Bug 4772 - ldap idmap alloc backend ignoring ldap_base_dn option
Summary: ldap idmap alloc backend ignoring ldap_base_dn option
Status: RESOLVED FIXED
Alias: None
Product: Samba 3.0
Classification: Unclassified
Component: winbind (show other bugs)
Version: 3.0.25b
Hardware: All Linux
: P3 regression
Target Milestone: none
Assignee: Simo Sorce
QA Contact: Samba QA Contact
URL:
Keywords:
Depends on:
Blocks:
 
Reported: 2007-07-10 09:36 UTC by John Janosik
Modified: 2007-09-10 11:18 UTC (History)
1 user (show)

See Also:

Attachments
Patch to use ldap_base_dn (1.85 KB, patch)
2007-07-12 23:25 UTC, Alexander Bokovoy 		no flags Details
View All Add an attachment (proposed patch, testcase, etc.)

Note You need to log in before you can comment on or make changes to this bug.
Description John Janosik 2007-07-10 09:36:50 UTC 
The ldap idmap backend is failing to initialize on a Samba PDC after upgrading from 3.0.20b to 3.0.25b and updating the configuration to use the new idmap parameters.  The error in log.winbindd-idmap is:

[2007/07/11 04:13:28.982065, 0] nsswitch/idmap_ldap.c:verify_idpool(170)
  Multiple entries returned from (objectclass=sambaUnixIdPool) (base == dc=rchdnt,dc=rchland.ibm.com)
[2007/07/11 04:13:28.983417, 0] nsswitch/idmap.c:idmap_init(632)
  ERROR: Initialization failed for alloc backend ldap, deferred!

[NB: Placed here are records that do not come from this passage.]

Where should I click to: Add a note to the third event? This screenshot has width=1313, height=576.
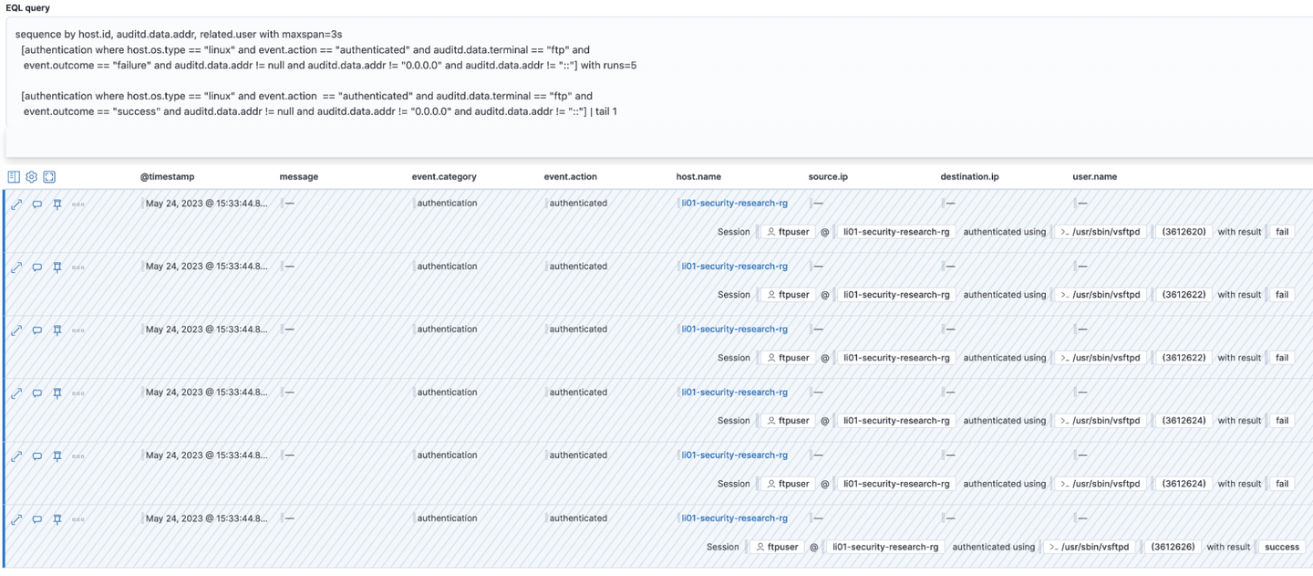37,330
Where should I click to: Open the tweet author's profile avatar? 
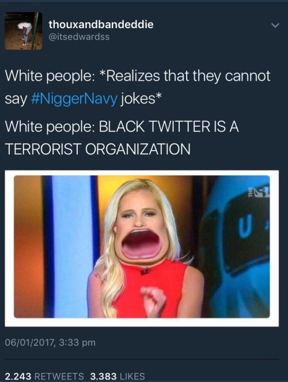[x=24, y=31]
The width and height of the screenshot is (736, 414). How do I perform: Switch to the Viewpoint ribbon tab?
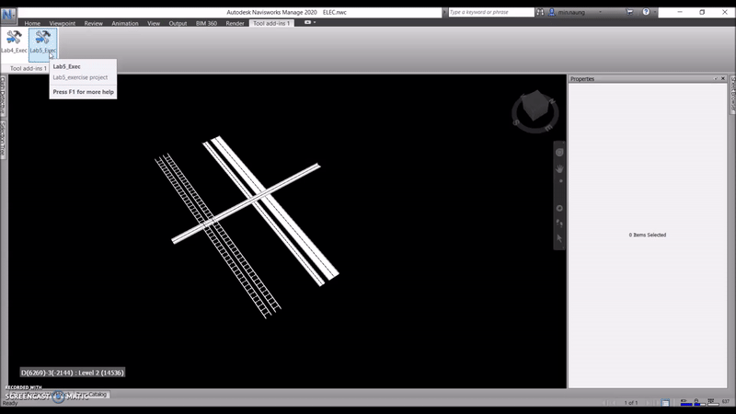coord(63,23)
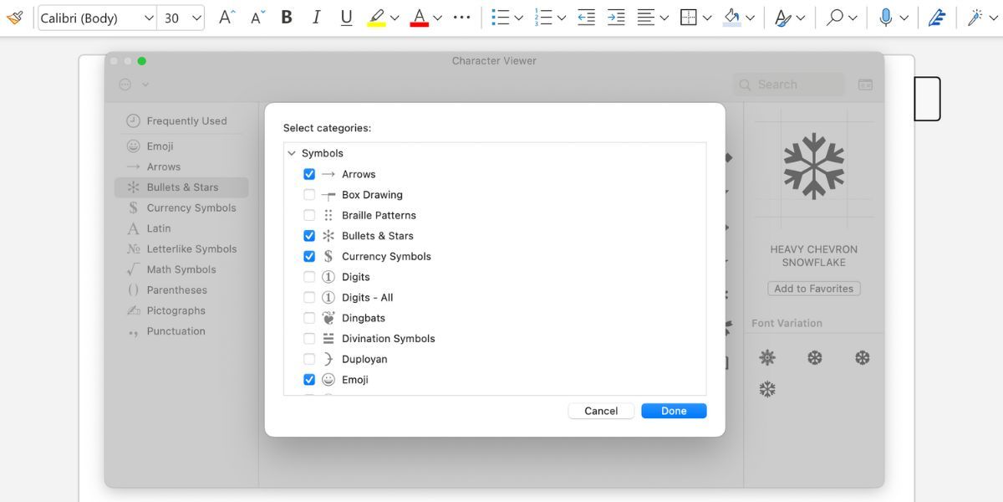Uncheck the Arrows checkbox
The width and height of the screenshot is (1003, 502).
click(309, 173)
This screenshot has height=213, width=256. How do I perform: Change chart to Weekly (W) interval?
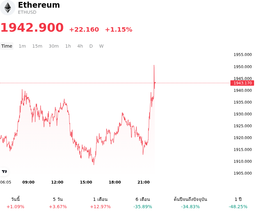point(101,46)
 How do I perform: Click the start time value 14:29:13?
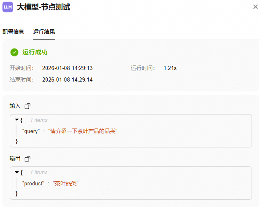[67, 68]
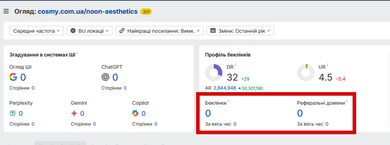The width and height of the screenshot is (390, 145).
Task: Click the Perplexity logo icon
Action: point(13,114)
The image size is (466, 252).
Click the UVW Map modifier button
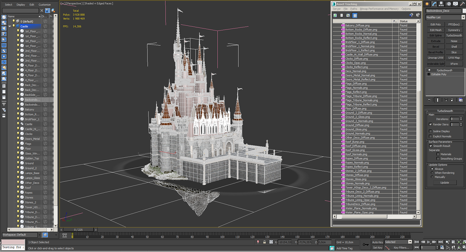pyautogui.click(x=454, y=58)
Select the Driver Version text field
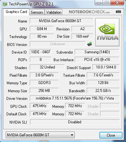Viewport: 126px width, 142px height. (75, 98)
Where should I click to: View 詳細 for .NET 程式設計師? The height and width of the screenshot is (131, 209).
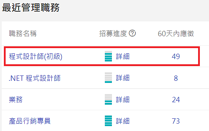123,78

There are multiple idmaps under the ldap suffix specified in smb.conf.  However I have the following lines in the idmap config that should point to the correct idmap I want the PDC to use:

  idmap domains = RCHAD
  idmap config RCHAD:backend = ldap
  idmap config RCHAD:readonly = no
  idmap config RCHAD:default = yes
  idmap config RCHAD:ldap_base_dn = ou=idmap,ou=RCHDNT,dc=rchland.ibm.com
  idmap config RCHAD:ldap_url = ldap://127.0.0.1
  idmap config RCHAD:range = 10000-500000
  
  idmap alloc backend = ldap
  idmap alloc config:ldap_base_dn = ou=idmap,ou=RCHDNT,dc=rchland.ibm.com
  idmap alloc config:ldap_user_dn = cn=XXXXXX,dc=rchland.ibm.com
  idmap alloc config:ldap_url = ldap://127.0.0.1
  idmap alloc config:range = 10000-500000
Comment 1 John Janosik 2007-07-10 12:17:15 UTC 
I see the problem is that lp_ldap_idmap_suffix in param/loadparm.c will return the value of the "ldap suffix" smb.conf parameter if "ldap idmap suffix" is not set.  In nsswitch/idmap_ldap.c the initialization does the following:

 tmp = lp_ldap_idmap_suffix();
 if ( ! tmp || ! *tmp) {
        tmp = lp_parm_const_string(-1, config_option, "ldap_base_dn", NULL);
        DEBUG(0,("ldap idmap suffix after lp_parm_const_string: %s\n", tmp));
 }

Shouldn't it start with the value of ldap_base_dn first and then fall back to the value of lp_ldap_idmap_suffix?  Also the warning in the next section of code about using the global ldap suffix will never be reached since lp_ldap_idmap_suffix will return the global suffix.
Comment 2 Alexander Bokovoy 2007-07-12 23:25:58 UTC 
Created attachment 2817 [details]
Patch to use ldap_base_dn

What about this patch?
Comment 3 Simo Sorce 2007-08-20 12:04:39 UTC 
(In reply to comment #2)
> Created an attachment (id=2817) [edit]
> Patch to use ldap_base_dn
> 
> What about this patch?
> 

Looks good, please commit it.

Jerry please take this in 3.0.25c
Comment 4 Gerald (Jerry) Carter (dead mail address) 2007-08-20 12:10:56 UTC 
Too late for 3.25c.  This patch has been pending for over 1 month
and right has now still not been checked in so therefore I assume 
not tested.  We'll have to catch it for 3.0.25d whenever that is.
Comment 5 Simo Sorce 2007-09-10 11:18:17 UTC 
I was finally able to test this and it works as intended.